§ **INSTRUCTIONS FOR THE TASK**
Continue the report on Oregon prison laundries that serve hospitals, picking up after its final sentence.

§ **EXCERPTED TEXT**
Workers at these laundry facilities, mostly inmates at Two Rivers Correctional Institution in Umatilla and the Oregon State Penitentiary, get paid between $90 and $100 a month for working full time. This breaks down to roughly 60 cents an hour.
"At this time, the [U.S. Centers for Disease Control and Prevention] is not recommending any changes to the current processing standards for the commercial laundry industry," Starbuck said in a statement to WW, adding that there is a higher risk of exposure from direct person-to-person contact than through contaminated objects. Starbuck added that the corrections department has increased its frequency of cleaning laundry facilities, and that one major hospital sent an infectious disease control team to inspect prison laundries this month: "No major concerns were identified, only minor adjustments."
A spokeswoman for Oregon Health & Science University tells WW the hospital has been using Oregon Corrections Enterprises' laundry service since 1995, and that the two entities work together "through processes designed to protect patients, employees and laundry workers."
Legacy spokeswoman Kristin Whitney tells WW its hospital in Silverton, Ore., has used the prison laundry service for 16 years. Providence spokeswoman Kathleen Obenland says Providence St. Mary's in Walla Walla, Wash., has sent its laundry to Two Rivers since September 2015. "For questions about the safety of prisoners at Two Rivers and the precautions being taken in the laundry there, please contact [them] directly," Obenland said.
Concerns about the effects of COVID-19 on inmates have received widespread press in Oregon over the past month. But hospital use of prison labor has received less attention.

§ **DATA**
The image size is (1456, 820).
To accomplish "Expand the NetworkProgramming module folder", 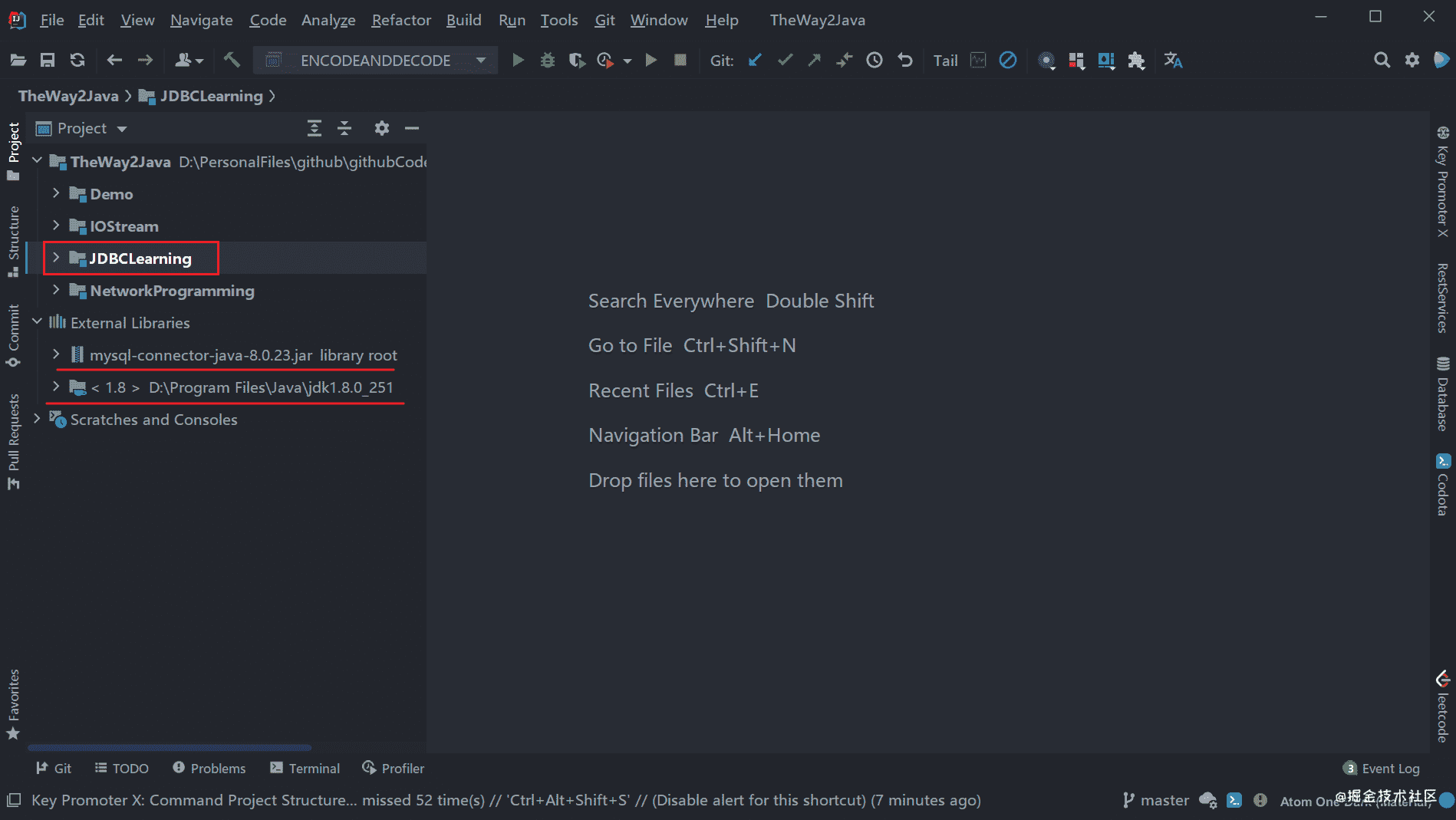I will tap(56, 290).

§ **RESULT OF THE TASK**
Because of Measure 17, passed by voters in 1994, inmates in Oregon must keep working full time. Some of that work keeps the prisons running: mopping floors and cooking meals. But other work is contracted out through Oregon Corrections Enterprises to sell products and services to outside entities. Inmates can request to switch jobs, but the process is often lengthy and convoluted, lawyers tell WW.
"You have people being paid pennies on the dollar," says Juan Chavez, project director of the Oregon Justice Rights Center, "and a state constitutional mandate that they do that work. The consequences of not working results in disciplinary punishment."
Dan White, an inmate at Two Rivers Correctional Facility, says he's frightened by the work.
"I can't quit. Measure 17 means I have to be compliant with worker programs," says White, 38. "I'm worried that I won't make it back out to my family. I wasn't sent to die in here."
In the state penitentiary's laundry room, an assembly line of men in light green and blue gowns place the soiled linens—sheets, scrubs, surgical gowns, towels—into four massive washing machines, each about 10 feet tall and 4 feet wide.
Workers touching soiled laundry wear masks and gowns to do the laundry, Dawson says, which is the same personal protective equipment they wore prior to the pandemic. White, who folds clean laundry, says he doesn't get any PPE to do his job.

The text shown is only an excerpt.